Blair saltó de su silla con tanta energía que la silla se levantó del suelo. Fue dando zancadas hasta la puerta del baño y clavó un dedo en la niebla.
– Dentro de un momento te voy a partir la puta cara.
A Conejo le saltaron las cejas como unas rebanadas de pan cuando salen de la tostadora.
– Qué urbano -dijo, estirando la mano para coger su cepillo de uñas «Cohete» de Stephenson-. Qué barriobajero.
– Lo digo en serio, Nejo. Se acabó. Me tienes hasta las narices.
– A ver si se me entiende. Por mí te puedes hacer pajas hasta entrar en coma. -Conejo se encogió en una esquina de la bañera-. ¿Por qué te has puesto tan cascarrabias de repente?
– Bueno, se llama intimidad. Es un puto derecho humano básico y global.
– Global, ¿eh? -Conejo se sorbió la nariz-. Pues ve, anda.
– Y ahora no te me hagas el mártir, ¿eh?
– Vale, vete, anda.
Un suspiro explosivo atrajo a Blair al borde de la bañera.
– Ya no me ando con juegos, Conejo. Tenemos treinta y tres años. Éste es nuestro primer contacto real con la vida, y lo siento si te he dado la impresión de que iba a malgastarla marchitándome contigo, pero he visto el reloj de cocina y se me está pasando el arroz.
– Las lentejas.
– ¡Estoy hablando!
– Lo siento, las lentejas son otra cosa. Es lo de vender a tu hermano, me he equivocado. «Vendió a su hermano por…»
– ¡Cállate! -Blair hizo caer a la bañera una caja de jabón en polvo, que hizo un sonoro plaf al dar en el agua-. No voy a dejar que te salgas con la tuya. Ahora estamos aquí. Es el mundo. No sé qué complejo tienes, pero yo me pienso tirar de cabeza.
– Eres tú el que tiene un complejo, chaval.

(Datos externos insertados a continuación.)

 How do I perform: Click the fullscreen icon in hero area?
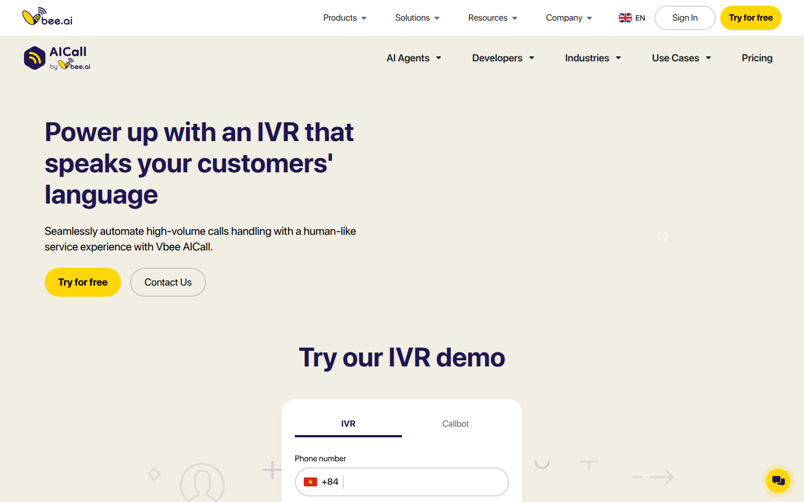point(663,236)
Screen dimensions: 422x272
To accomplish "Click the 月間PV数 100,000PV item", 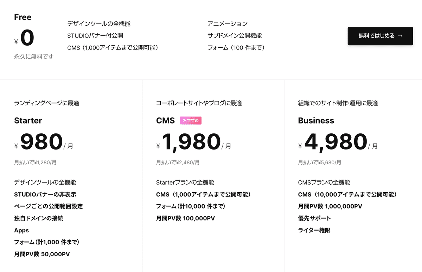I will pyautogui.click(x=185, y=218).
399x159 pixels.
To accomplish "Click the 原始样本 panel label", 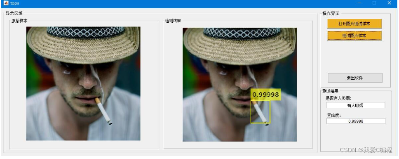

– No, Conejo, el complejo lo tienes tú: cada paso que doy te hace entrar en pánico, joder. Mírate. Tendrías que alegrarte de que salga a labrarnos un futuro, tendrías que estar entusiasmado de que por fin seamos libres.
– No seas memo, el mes que viene volvemos. Aah, Albion, verde cuna…
– Yo no pienso volver. Ni lo sueñes.
– Tenemos cuatro semanas de libertad vigilada, Blair. No te des el piro, coño. Yo ni siquiera voy a deshacer mi maleta.
– Muy bien, Conejo, muy inteligente. Te vas a limitar a sentarte ahí y fingir que toda la discusión con el supervisor nunca tuvo lugar. Así es como vas a esperar a que pase todo, simplemente olvidando cosas de forma selectiva. Pero escucha: yo no voy a olvidar una palabra de esa reunión.